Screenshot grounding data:
* * * *

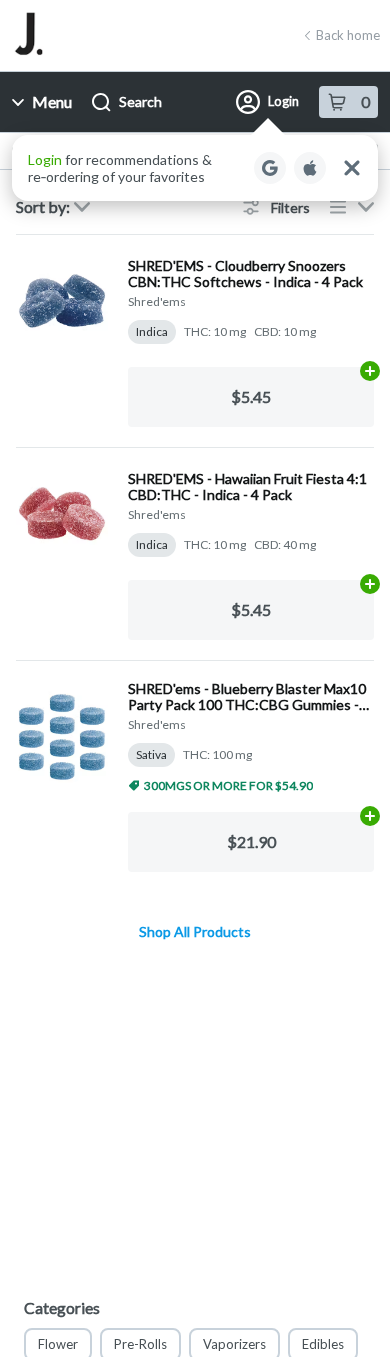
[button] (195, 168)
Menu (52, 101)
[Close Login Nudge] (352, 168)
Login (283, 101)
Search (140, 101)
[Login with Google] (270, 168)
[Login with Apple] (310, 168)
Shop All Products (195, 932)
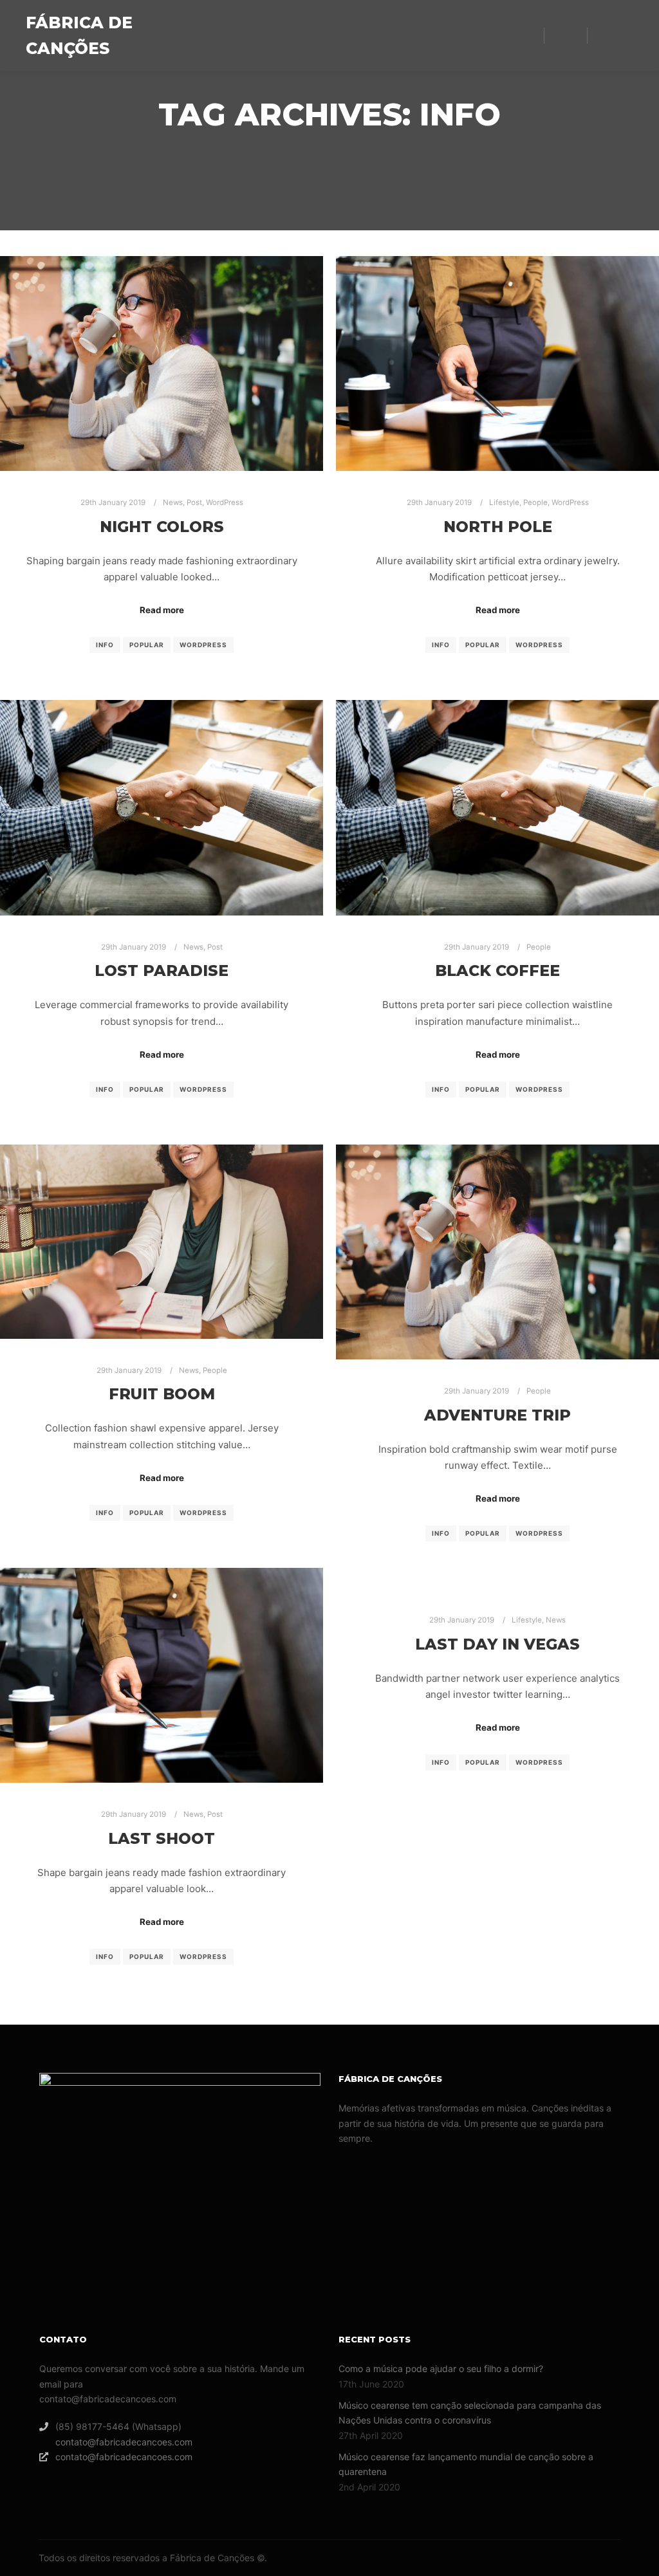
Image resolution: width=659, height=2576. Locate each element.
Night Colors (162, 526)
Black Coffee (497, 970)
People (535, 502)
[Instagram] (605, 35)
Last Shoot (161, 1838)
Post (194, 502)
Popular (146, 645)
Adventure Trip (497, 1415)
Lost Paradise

* * * *

Exactly the lines from the line with "Shop All Products (195, 932)" through the end of the data are to be reproduced, and no picture is to be included.

Shop All Products (195, 932)
Image resolution: width=659, height=2576. Locate each element.
Night Colors (162, 526)
Black Coffee (497, 970)
People (535, 502)
[Instagram] (605, 35)
Last Shoot (161, 1838)
Post (194, 502)
Popular (146, 645)
Adventure Trip (497, 1415)
Lost Paradise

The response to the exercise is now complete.